For example, if an aspiring actor stopped checking emails, casting websites, and messages from agents for eight years, they wouldn't become Christopher Walken. They would become unemployed. The same principle extends well beyond acting: Even many schools communicate with parents of students through apps these days, while employers expect responses from employees on Slack, Teams, email, and WhatsApp at all times of day. Banks send authentication codes. Doctors want online bookings. Even ordering lunch can require downloading an app and agreeing to enough terms and conditions to sell a kidney.

That's not even mentioning the cost to the average person's social life if they were to totally disconnect. Try explaining to a group of friends in 2026 that you don't use WhatsApp and would prefer that all plans be communicated in writing.

The Changing Status Symbol

What makes all this especially striking is how completely the average rich person's relationship with technology has flipped. For decades, access to technology was itself a status symbol. The wealthy and powerful got mobile phones, computers, and internet access first. Being connected signalled power, wealth, and opportunity. Now we're arriving at a moment when the opposite increasingly seems true: The very wealthy can afford to disconnect, the rest of us cannot.

Meanwhile, a growing body of research continues to link excessive screen time with anxiety, distraction, poor sleep and declining wellbeing. Entire industries have emerged to help people spend less time on the devices that modern life simultaneously requires them to carry. The result is a strange contradiction: while we are more certain than ever that constant connectivity can be exhausting and even harmful, many of us have less control over it than ever before.

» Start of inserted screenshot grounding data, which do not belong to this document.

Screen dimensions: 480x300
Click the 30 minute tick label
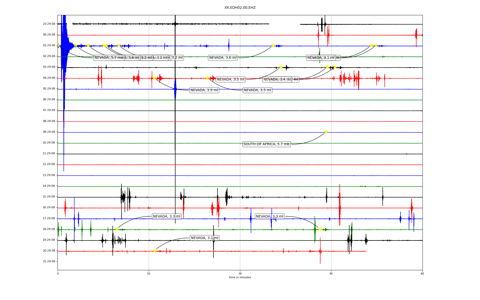click(240, 274)
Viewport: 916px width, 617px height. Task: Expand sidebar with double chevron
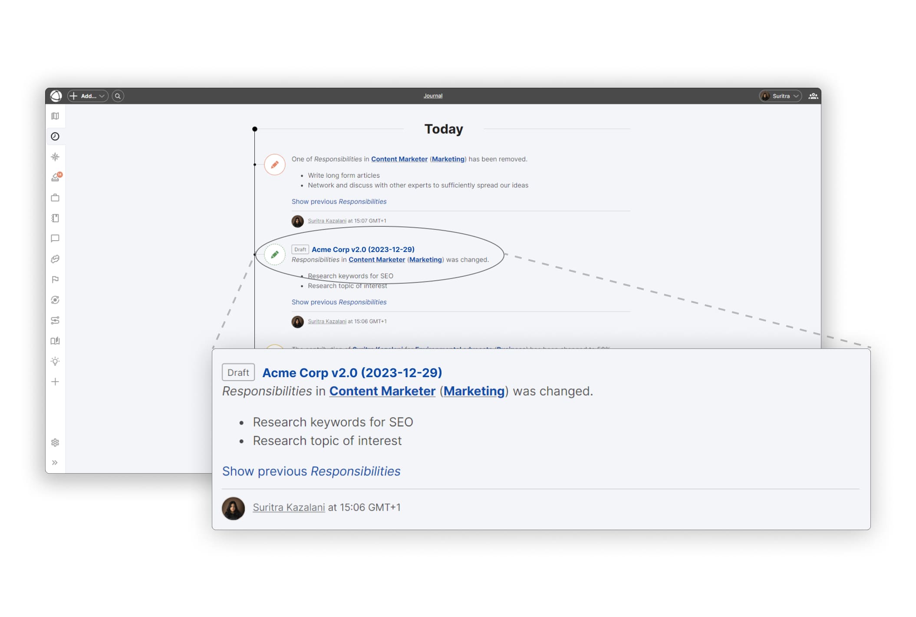(55, 462)
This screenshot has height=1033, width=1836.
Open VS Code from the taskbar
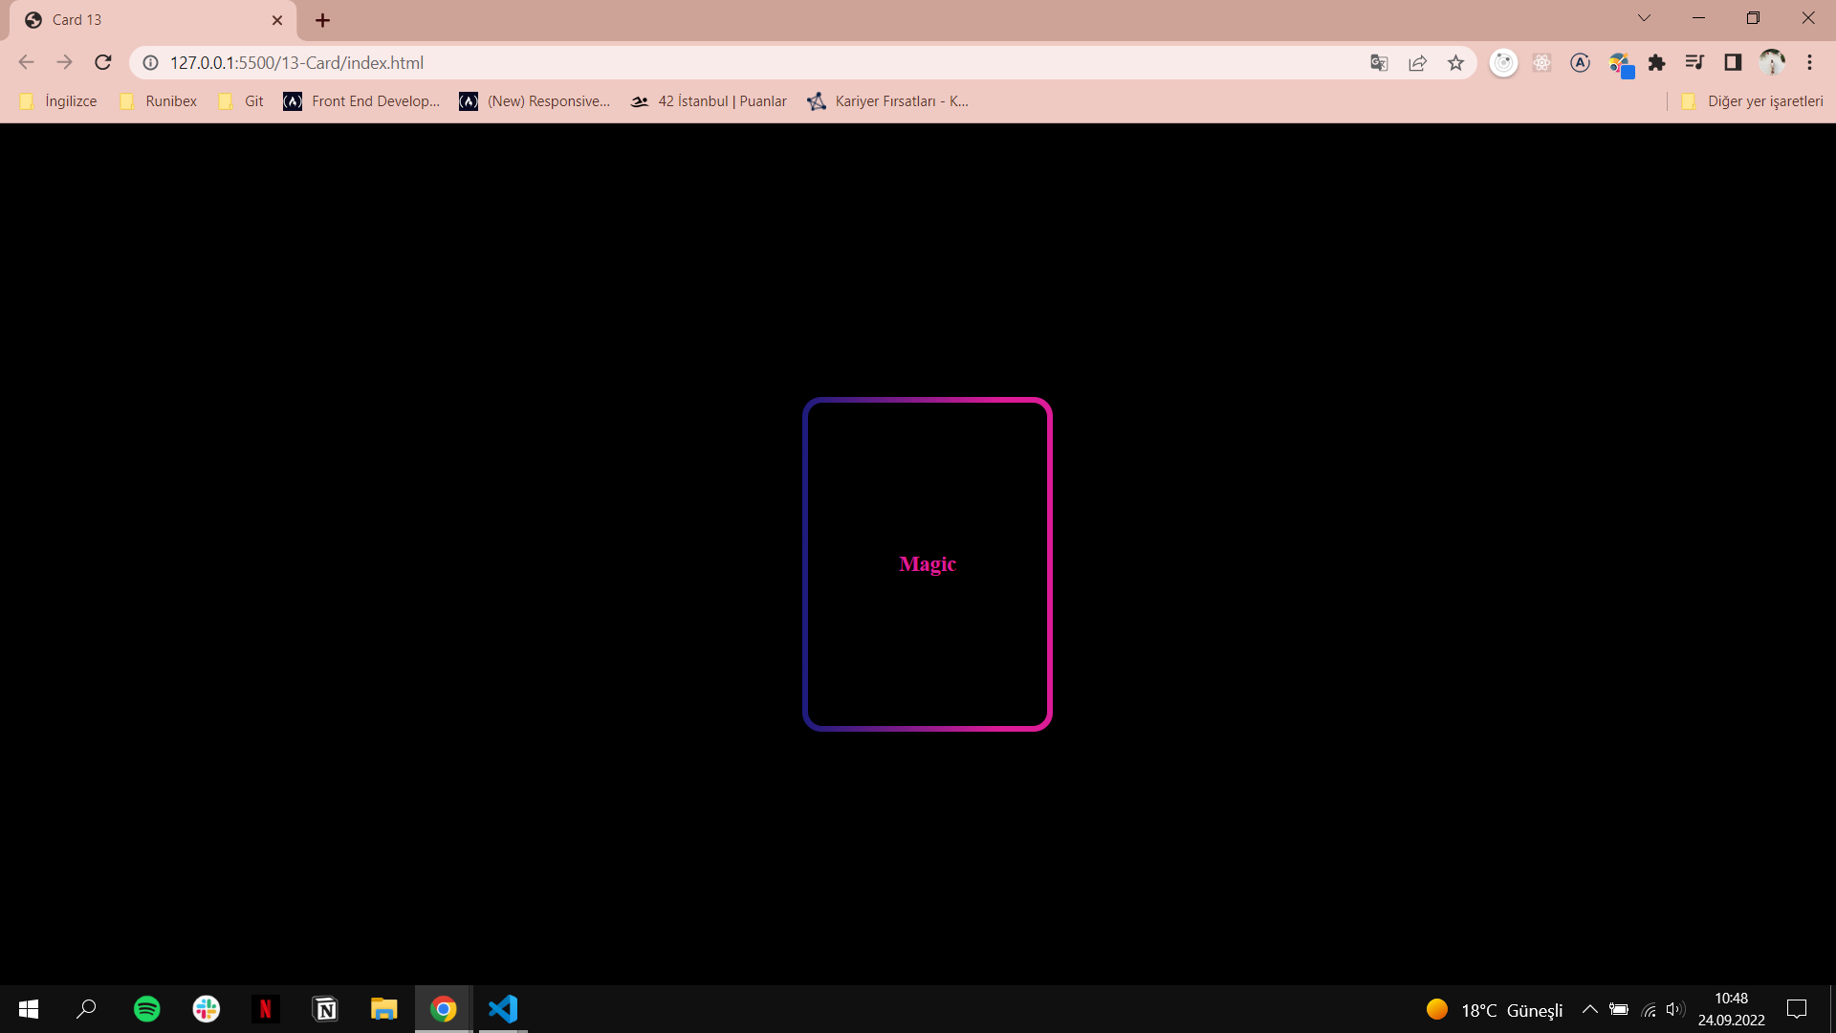tap(502, 1008)
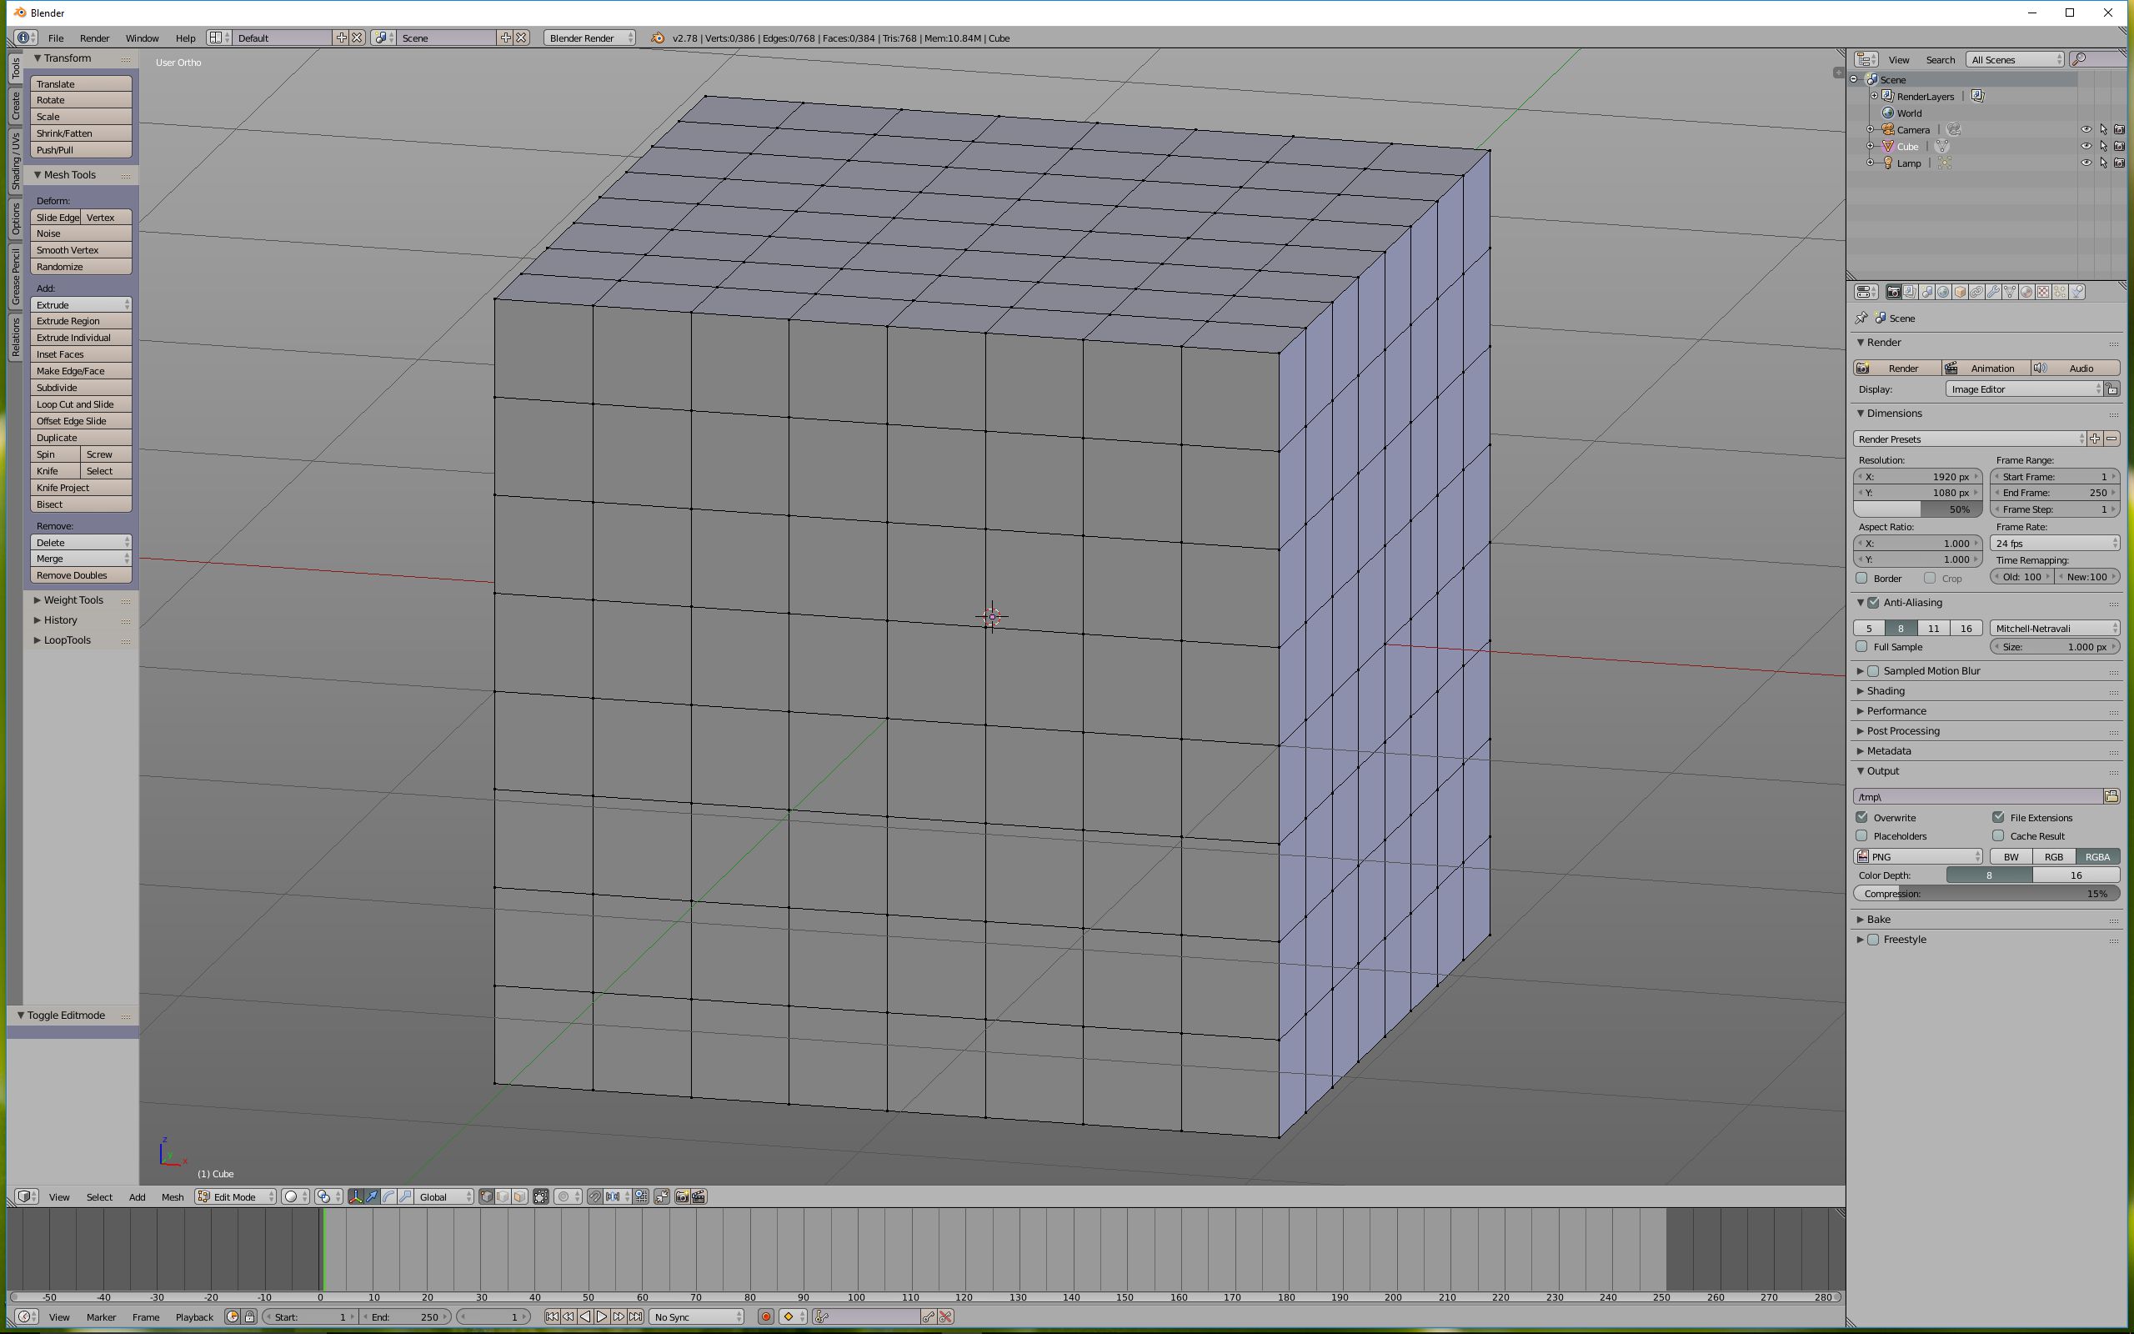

Cowell, meanwhile, has previously compared mobile phones to toasters, telling YouTuber Evan Carmichael in July 2025: 'I think they're boring. For me, I think it's like having a toaster with you all the time. It's like, it's a toaster, and a phone is just as boring. It's like, toast is nice and occasionally a telephone call is nice, but not all the bloody time.'

Silverman also revealed that she and Cowell's 12-year-old son Eric use a heavily restricted device with no social media access. That sounds lovely. It also sounds remarkably difficult to achieve unless you're either a literal child like Eric, whose life is managed by adults, or you're someone like Cowell, who has the option of returning to a state of childlike digital disconnection.

While it's hard to blame people like Cowell for making healthy choices for themselves, listening to celebrities explain how wonderful life is without a smartphone increasingly feels like hearing aristocrats recommend the benefits of country air to a Dickensian city orphan. The fresh air is probably wonderful. The challenge lies in acquiring the ancestral country estate.

Stories like Cowell's show just how dramatically things have changed. Once upon a time, privilege meant getting access to the latest technology before everyone else. Increasingly, it means having the freedom to ignore it.